Robert’s Threshold income is more than £110,000 and his Adjusted income is more than £150,000. His annual allowance is tapered for the 2019/20 year.
 
Robert's Tapered annual allowance position
 
Tapered annual allowance = £21,186*
In excess of annual allowance = £21,263 (£42,449 – £21,186)
Annual allowance tax charge at marginal rate = £8,505.20 (40% rate assumed)
 
*Taper = £187,629 – £150,000 = £37,629 ÷ 2 = £18,814 (rounded down)
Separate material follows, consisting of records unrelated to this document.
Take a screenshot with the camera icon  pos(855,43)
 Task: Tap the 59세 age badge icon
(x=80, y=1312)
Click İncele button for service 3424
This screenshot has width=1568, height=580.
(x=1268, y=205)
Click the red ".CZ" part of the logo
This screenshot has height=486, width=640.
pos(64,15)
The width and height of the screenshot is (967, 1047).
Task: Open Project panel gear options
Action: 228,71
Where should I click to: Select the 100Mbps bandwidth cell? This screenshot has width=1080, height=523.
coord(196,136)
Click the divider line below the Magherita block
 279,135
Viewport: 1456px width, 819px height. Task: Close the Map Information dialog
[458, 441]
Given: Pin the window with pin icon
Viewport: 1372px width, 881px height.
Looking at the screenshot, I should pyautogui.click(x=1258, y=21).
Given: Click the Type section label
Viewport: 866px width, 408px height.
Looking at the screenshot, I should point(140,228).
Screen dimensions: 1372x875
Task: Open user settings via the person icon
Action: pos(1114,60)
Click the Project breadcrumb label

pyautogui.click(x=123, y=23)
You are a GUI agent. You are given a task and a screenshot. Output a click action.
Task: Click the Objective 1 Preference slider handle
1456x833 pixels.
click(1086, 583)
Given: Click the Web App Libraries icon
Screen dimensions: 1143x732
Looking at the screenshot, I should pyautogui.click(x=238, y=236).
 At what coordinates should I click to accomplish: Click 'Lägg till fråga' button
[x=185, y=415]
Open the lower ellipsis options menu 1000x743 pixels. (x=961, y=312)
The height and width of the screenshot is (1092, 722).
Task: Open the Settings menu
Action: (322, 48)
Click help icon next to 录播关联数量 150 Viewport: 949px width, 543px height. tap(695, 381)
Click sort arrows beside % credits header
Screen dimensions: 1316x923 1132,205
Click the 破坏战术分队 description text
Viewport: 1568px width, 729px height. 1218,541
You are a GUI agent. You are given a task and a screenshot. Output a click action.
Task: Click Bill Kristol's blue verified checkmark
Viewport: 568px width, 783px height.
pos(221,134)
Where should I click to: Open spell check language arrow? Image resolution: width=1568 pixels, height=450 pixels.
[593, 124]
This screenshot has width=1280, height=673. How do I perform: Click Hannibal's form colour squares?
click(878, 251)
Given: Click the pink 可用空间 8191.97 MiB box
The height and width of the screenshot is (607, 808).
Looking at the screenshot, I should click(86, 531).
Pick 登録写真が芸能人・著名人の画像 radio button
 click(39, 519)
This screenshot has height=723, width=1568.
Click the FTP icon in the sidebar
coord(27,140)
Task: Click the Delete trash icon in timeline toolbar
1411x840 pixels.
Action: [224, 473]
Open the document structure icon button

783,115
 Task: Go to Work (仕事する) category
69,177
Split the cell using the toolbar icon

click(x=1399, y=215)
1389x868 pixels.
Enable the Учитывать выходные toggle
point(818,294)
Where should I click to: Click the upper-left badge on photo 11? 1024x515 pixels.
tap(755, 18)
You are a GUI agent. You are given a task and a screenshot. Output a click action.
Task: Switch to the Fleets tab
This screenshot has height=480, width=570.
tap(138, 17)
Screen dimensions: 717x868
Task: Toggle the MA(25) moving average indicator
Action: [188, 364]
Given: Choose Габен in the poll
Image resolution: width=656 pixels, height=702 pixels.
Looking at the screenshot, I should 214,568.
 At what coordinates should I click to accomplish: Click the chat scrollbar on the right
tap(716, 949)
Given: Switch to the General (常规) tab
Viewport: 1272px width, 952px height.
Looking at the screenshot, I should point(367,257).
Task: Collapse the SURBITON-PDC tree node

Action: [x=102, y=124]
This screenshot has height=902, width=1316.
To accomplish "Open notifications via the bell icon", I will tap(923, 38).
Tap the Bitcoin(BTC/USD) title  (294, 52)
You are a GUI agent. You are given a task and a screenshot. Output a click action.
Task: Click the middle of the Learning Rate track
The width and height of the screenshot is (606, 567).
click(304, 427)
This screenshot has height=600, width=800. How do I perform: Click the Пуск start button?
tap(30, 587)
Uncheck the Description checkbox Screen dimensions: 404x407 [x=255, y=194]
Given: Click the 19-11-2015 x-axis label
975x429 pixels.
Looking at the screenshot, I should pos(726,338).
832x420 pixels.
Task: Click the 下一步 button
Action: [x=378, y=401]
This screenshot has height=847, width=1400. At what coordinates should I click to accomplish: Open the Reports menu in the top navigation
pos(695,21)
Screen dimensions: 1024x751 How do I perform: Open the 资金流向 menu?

Standard annual allowance £40,000 – £18,814 = tapered annual allowance £21,186

 

Example 2: Susan

Susan is a higher earner who exceeds the standard annual allowance in the 2020/21 year.
 
Gross Annual Salary in 2020/2021 = £130,000
Less Employee Pension Contributions = £14,800 (11.4%)
Plus taxable income from property = £30,000
Threshold Income 2020/21 = £145,800
 
Susan’s Threshold income is less than £200,000. Her annual allowance will not be tapered in 2020/21. Susan’s pension savings will be measured against the standard annual allowance of £40,000.
 
Susan's annual allowance position
 
Pension savings in 2020/21 = £71,837
Standard annual allowance = £40,000
Pension savings in excess of annual allowance = £31,837
Annual allowance tax charge at marginal rate  = £14,327 (45% rate assumed)
 

Annual allowance examples – assumptions

We have made no allowance for any carry forward in these examples. In working out the pension savings in the year we have assumed:

  • inflation adjustment of zero
  • the members have no final salary benefits in the LGPS, and
  • the members are not paying any additional contributions.